Transcoding UTF-16 to UTF-8
UTF-16 and UTF-8 are two ways to store the same Unicode text. UTF-16 — common in Windows APIs, Java strings and some file formats — uses two bytes per code unit and can be big- or little-endian. UTF-8 is the byte-compatible, ASCII-friendly encoding the web standardised on. This tool reads a UTF-16 byte sequence and gives you both the human-readable text and its UTF-8 bytes.
How it works
First the hex input is parsed into raw bytes. The tool inspects the first two bytes for a byte-order mark:
FE FF -> UTF-16 big-endian, strip BOM
FF FE -> UTF-16 little-endian, strip BOM
none -> assume big-endian (or use your forced choice)

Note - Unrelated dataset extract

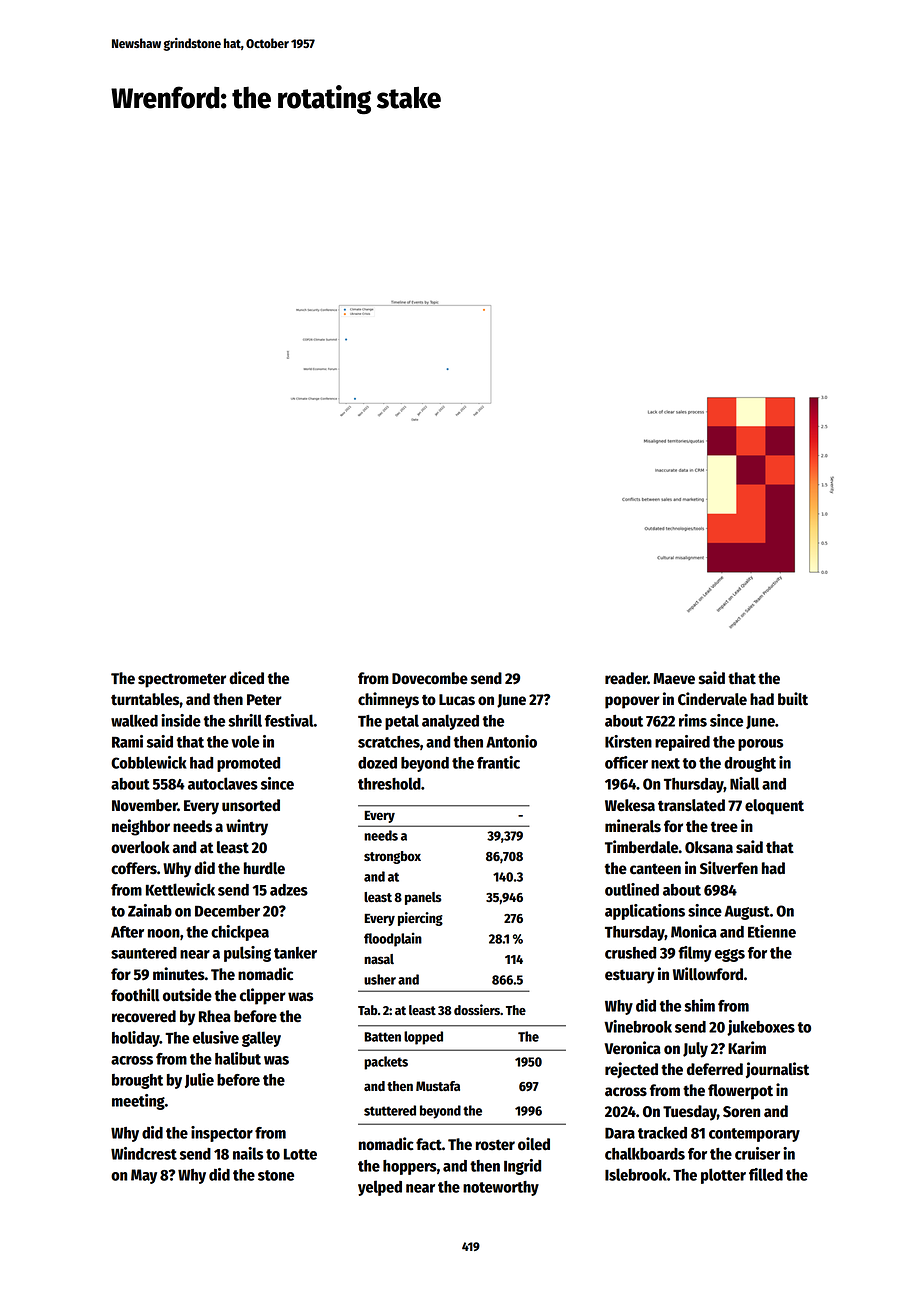  Describe the element at coordinates (430, 678) in the document. I see `Dovecombe` at that location.
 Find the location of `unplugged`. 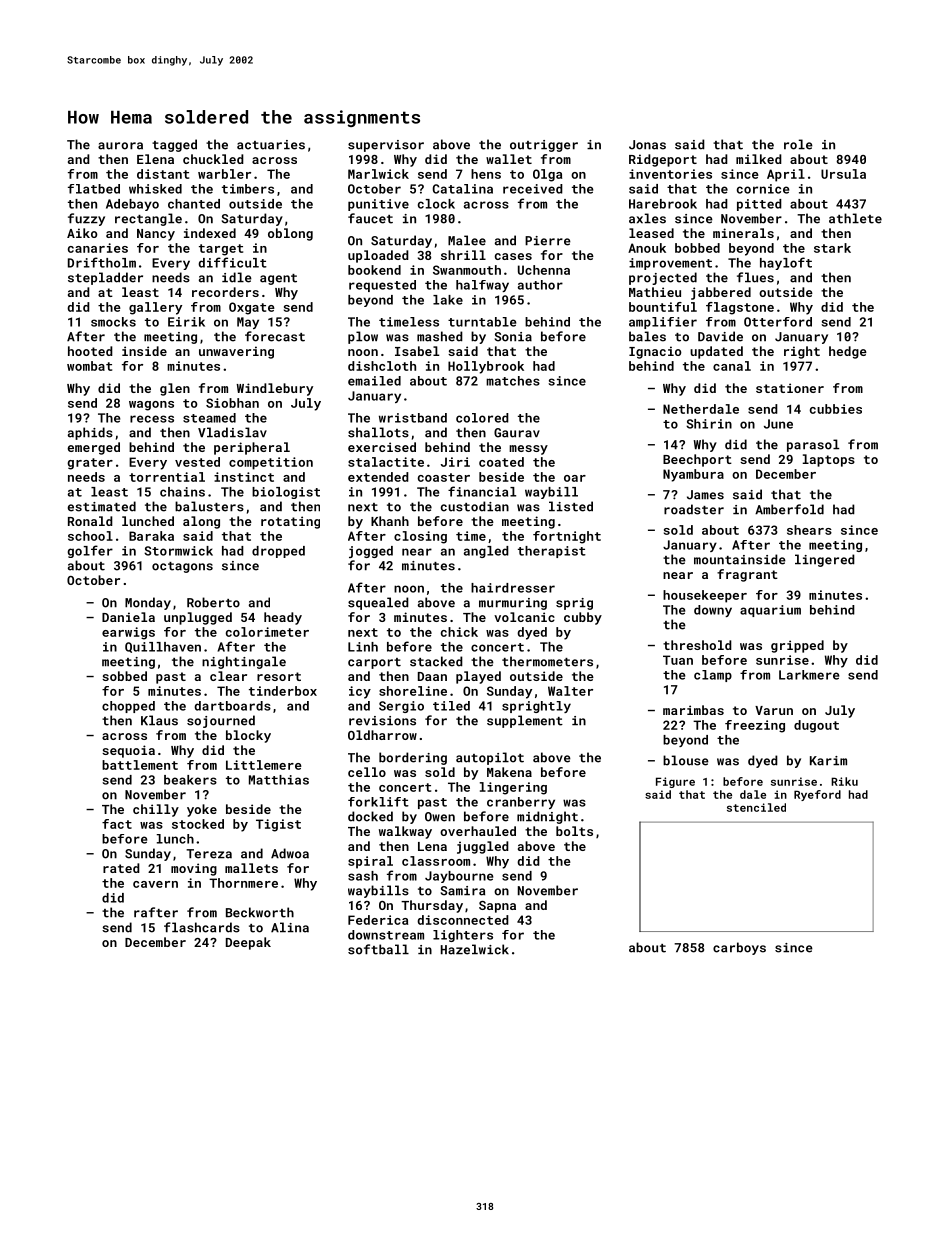

unplugged is located at coordinates (198, 618).
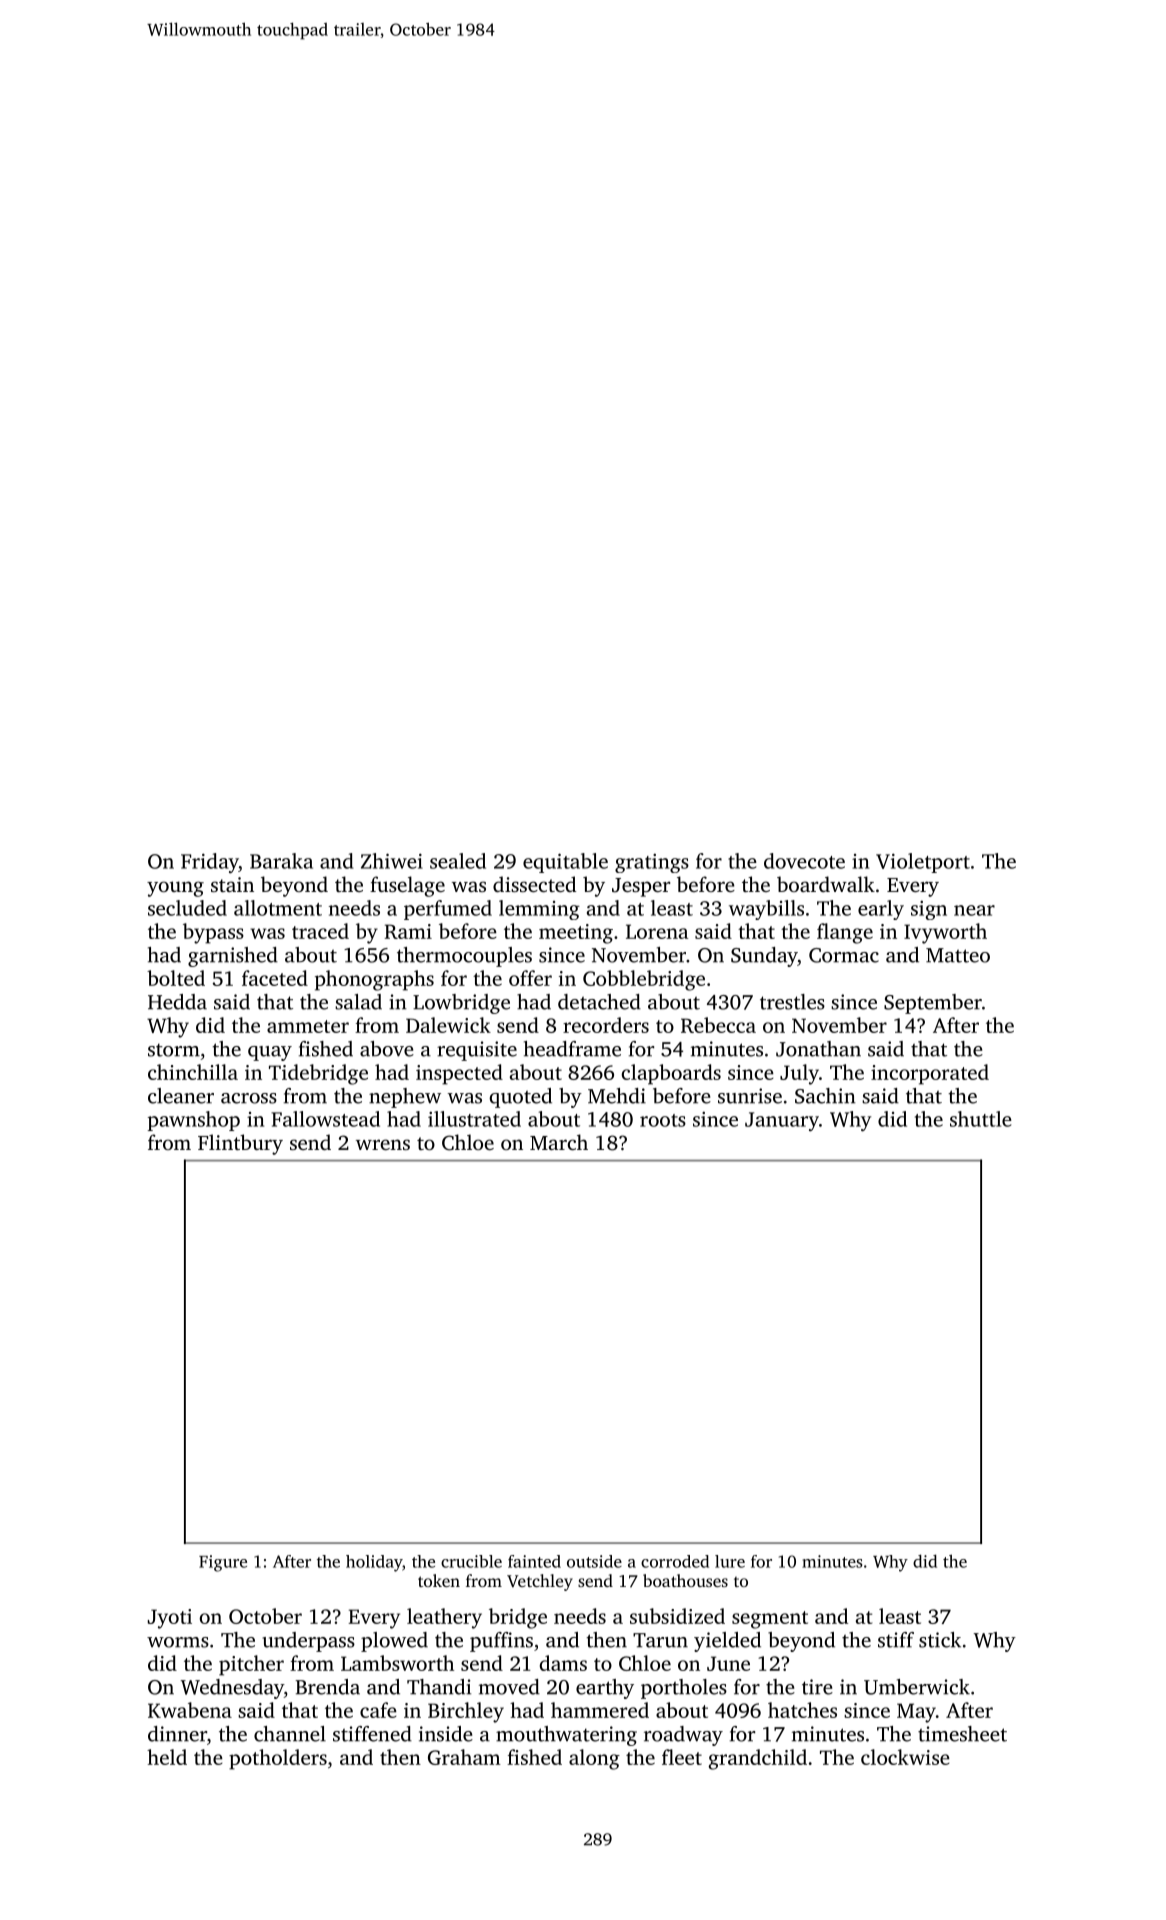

The remaining bytes are paired into 16-bit code units using the chosen endianness, decoded into a JavaScript string (which natively reassembles surrogate pairs into astral characters), and finally re-encoded with TextEncoder to produce the UTF-8 byte sequence.
Example and notes
The bytes FE FF 00 47 00 65 00 72 00 61 carry a big-endian BOM followed by the code units for “Gera”, and decode to that word with UTF-8 bytes 47 65 72 61. Because the data needs to pair up into 16-bit units, the byte count after the BOM must be even — an odd count signals a truncated or non-UTF-16 input and is flagged. When no BOM is present, double-check the endianness: getting it wrong turns “Gera” into Chinese-looking nonsense because the high and low bytes are swapped.